So that's my main reason for very short timelines. We already crossed the crucial AGI threshold through the stupid serendipity of scaling up autocomplete, and now it's just a matter of refining the method, and attaching a few extra specialized modules. 

comment by tangerine · 2024-12-24T12:24:14.130Z · LW(p) · GW(p)

I agree with this view. Deep neural nets trained with SGD can learn anything. (“The models just want to learn.”) Human brains are also not really different from brains of other animals. I think the main struggles are 1. scaling up compute, which follows a fairly predictable pattern, and 2. figuring out what we actually want them to learn, which is what I think we’re most confused about.

answer by Carl Feynman · 2024-12-24T21:23:59.927Z · LW(p) · GW(p)

Summary: Superintelligence in January-August, 2026.  Paradise or mass death, shortly thereafter.

This is the shortest timeline proposed in these answers so far.  My estimate (guess) is that there's only 20% of this coming true, but it looks feasible as of now.  I can't honestly assert it as fact, but I will say it is possible.

It's a standard intelligence explosion scenario: with only human effort, the capacities of our AIs double every two years.  Once AI gets good enough to do half the work, we double every one year.  Once we've done that for a year, our now double-smart AIs help us double in six months.  Then we double in three months, then six weeks.... to perfect ASI software, running at the the limits of our hardware, in a finite time.  Then the ASI does what it wants, and we suffer what we must.

I hear you say "Carl, this argument is as old as the hills.  It hasn't ever come true, why bring it up now?"  The answer is, I bring it up because it seems to be happening.  

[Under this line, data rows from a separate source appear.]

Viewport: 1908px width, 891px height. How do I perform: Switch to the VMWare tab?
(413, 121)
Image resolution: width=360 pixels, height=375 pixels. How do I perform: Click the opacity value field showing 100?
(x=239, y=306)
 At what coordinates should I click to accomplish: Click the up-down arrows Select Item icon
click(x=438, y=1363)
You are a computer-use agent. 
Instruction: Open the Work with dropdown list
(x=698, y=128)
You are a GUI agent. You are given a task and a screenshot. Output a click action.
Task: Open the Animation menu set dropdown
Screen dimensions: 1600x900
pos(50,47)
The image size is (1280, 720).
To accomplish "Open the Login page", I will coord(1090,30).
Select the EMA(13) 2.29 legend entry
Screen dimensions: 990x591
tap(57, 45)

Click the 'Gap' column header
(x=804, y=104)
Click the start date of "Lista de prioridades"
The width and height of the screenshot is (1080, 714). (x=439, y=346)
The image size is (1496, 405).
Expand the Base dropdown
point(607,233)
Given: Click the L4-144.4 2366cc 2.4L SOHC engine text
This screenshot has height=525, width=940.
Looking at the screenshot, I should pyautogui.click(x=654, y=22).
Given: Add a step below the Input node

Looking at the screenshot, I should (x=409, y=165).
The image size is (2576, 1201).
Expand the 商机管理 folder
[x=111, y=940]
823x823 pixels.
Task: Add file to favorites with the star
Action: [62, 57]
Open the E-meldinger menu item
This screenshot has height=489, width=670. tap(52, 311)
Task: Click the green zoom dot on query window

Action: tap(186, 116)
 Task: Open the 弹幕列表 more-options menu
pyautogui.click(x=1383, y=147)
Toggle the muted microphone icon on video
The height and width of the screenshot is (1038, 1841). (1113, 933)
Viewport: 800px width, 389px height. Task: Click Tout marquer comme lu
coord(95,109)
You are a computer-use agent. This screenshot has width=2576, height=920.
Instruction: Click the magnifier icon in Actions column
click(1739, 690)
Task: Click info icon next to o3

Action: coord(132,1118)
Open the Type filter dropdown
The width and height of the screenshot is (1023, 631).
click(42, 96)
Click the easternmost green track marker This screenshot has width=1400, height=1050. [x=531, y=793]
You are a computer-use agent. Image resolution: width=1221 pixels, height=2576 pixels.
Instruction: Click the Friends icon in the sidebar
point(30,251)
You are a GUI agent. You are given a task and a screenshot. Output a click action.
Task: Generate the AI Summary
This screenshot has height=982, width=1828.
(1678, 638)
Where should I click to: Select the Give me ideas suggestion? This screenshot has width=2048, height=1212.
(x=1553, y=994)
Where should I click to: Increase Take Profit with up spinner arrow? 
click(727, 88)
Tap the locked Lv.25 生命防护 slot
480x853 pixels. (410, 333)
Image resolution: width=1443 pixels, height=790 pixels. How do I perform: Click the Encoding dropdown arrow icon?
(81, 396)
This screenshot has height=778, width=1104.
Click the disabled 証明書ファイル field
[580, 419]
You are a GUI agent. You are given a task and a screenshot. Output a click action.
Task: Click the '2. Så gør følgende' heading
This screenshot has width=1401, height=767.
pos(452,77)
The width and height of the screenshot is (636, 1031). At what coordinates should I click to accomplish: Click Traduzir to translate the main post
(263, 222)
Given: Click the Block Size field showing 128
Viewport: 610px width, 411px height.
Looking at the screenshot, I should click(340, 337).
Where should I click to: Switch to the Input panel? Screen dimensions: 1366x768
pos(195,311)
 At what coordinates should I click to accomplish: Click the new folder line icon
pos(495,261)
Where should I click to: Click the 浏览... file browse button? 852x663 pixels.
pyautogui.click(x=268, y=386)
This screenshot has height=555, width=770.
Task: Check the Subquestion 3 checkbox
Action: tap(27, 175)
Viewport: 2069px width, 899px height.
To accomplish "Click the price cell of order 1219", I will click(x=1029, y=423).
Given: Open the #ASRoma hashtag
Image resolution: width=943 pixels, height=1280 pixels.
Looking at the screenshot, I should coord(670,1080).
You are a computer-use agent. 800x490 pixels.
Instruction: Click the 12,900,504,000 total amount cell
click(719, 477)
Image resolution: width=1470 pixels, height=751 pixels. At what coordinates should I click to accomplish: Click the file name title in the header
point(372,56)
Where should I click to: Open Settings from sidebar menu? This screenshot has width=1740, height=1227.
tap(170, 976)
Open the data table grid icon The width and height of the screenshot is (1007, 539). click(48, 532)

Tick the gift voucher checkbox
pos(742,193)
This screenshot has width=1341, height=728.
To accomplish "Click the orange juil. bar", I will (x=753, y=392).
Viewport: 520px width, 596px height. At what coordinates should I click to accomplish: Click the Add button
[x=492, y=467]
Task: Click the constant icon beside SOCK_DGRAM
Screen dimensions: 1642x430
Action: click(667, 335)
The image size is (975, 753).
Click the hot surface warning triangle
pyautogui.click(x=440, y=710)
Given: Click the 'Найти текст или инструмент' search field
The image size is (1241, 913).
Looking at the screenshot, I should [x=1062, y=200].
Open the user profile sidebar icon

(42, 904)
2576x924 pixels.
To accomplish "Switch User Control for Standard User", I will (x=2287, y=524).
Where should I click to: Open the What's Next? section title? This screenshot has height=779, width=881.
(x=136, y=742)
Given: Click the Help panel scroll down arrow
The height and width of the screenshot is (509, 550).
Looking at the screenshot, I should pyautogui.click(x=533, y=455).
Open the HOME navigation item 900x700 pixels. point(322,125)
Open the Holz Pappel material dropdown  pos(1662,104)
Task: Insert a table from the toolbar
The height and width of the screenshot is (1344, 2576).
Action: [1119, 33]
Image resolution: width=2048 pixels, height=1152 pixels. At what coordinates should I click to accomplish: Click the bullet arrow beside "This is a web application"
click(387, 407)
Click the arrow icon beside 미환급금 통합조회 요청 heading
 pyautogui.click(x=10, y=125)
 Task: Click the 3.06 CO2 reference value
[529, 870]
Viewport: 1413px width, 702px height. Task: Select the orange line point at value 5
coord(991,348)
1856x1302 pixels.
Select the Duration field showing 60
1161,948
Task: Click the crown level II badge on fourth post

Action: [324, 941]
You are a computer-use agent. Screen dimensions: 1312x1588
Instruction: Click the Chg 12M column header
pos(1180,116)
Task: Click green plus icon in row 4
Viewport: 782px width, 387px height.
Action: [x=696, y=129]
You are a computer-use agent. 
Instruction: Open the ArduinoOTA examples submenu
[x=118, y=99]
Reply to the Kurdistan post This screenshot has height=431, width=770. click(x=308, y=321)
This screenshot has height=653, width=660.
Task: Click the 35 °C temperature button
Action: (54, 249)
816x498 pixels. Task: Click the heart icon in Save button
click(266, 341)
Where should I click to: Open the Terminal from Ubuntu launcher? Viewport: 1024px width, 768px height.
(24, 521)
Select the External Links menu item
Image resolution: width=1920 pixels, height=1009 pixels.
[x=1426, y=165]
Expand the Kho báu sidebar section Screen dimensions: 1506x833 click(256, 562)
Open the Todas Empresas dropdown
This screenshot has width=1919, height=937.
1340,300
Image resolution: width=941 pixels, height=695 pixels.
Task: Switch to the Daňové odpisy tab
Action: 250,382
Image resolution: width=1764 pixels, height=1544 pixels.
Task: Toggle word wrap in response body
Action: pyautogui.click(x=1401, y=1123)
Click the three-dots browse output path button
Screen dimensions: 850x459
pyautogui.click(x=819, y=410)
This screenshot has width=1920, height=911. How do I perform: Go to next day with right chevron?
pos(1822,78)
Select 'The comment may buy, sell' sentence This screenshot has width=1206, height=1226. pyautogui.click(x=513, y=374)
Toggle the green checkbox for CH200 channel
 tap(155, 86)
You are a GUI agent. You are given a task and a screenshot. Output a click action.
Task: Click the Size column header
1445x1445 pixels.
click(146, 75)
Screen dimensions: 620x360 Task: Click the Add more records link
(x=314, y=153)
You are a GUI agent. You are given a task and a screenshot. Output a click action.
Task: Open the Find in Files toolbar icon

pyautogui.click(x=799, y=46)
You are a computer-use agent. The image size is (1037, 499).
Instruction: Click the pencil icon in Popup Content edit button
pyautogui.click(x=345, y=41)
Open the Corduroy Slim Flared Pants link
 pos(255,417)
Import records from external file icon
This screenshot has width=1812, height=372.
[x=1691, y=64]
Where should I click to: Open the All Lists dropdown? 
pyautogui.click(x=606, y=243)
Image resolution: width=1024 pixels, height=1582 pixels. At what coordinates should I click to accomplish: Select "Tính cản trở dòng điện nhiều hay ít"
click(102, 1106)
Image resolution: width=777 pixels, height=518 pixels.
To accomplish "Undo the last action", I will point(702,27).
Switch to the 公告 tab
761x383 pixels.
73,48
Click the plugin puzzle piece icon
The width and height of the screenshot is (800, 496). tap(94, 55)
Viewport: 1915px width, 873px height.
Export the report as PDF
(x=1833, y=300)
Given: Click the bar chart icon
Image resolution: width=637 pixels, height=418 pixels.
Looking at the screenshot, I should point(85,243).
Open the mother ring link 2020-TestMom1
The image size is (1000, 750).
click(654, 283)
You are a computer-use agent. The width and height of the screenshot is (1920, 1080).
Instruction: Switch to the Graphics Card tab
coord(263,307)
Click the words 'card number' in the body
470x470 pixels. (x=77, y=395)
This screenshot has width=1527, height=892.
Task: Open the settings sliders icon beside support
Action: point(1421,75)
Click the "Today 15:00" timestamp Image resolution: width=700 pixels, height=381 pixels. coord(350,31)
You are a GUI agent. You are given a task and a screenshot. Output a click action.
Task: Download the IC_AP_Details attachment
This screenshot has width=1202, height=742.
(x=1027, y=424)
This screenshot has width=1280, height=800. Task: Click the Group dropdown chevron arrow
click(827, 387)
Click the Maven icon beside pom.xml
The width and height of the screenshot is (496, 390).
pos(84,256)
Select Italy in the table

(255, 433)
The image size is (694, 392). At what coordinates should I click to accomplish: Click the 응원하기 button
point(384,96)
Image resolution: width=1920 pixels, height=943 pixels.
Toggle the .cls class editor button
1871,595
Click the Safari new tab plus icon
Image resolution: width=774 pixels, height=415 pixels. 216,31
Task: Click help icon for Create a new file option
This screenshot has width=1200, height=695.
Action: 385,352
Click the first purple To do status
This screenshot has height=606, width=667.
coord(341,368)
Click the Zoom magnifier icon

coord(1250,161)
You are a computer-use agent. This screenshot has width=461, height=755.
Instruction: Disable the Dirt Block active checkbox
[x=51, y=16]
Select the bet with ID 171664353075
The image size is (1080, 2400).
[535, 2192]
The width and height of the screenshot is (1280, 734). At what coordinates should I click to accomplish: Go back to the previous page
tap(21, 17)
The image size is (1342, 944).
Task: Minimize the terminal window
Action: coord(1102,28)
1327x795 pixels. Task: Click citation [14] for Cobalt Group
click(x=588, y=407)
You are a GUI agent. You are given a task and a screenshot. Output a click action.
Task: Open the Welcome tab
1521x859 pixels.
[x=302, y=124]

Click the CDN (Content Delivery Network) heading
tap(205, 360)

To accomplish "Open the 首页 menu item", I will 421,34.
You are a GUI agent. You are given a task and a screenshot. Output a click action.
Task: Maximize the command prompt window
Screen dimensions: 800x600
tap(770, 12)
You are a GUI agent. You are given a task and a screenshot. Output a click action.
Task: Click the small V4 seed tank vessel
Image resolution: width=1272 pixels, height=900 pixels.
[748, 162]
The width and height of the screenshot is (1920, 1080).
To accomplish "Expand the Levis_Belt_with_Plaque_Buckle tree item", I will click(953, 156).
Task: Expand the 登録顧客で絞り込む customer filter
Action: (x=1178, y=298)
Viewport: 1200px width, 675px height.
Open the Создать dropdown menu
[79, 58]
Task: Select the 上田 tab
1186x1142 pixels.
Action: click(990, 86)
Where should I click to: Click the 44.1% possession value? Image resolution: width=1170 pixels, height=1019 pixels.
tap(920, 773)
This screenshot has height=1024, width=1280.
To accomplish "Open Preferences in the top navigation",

  • For at least six months now, we've had software assistants that can roughly double the productivity of software development.  At least at the software company where I work, people using AI (including me) are seeing huge increases in effectiveness.  I assume the same is true of AI software development, and that AI labs are using this technology as much as they can.  
  • In the last few months, there's been a perceptible increase in the speed of releases of better models.  I think this is a visible (subjective, debatable) sign of an intelligence explosion starting up.  

So I think we're somewhere in the "doubling in one year" phase of the explosion.  If we're halfway through that year, the singularity is due in August 2026.  If we're near the end of that year, the date is January 2026.

There are lots of things that might go wrong with this scenario, and thereby delay the intelligence explosion.  I will mention a few, so you don't have to.

First, the government might stop the explosion, by banning AI being used for the development of AI.  Or perhaps the management of all major AI labs will spontaneously not be so foolish as to.  This will delay the problem for an unknown time.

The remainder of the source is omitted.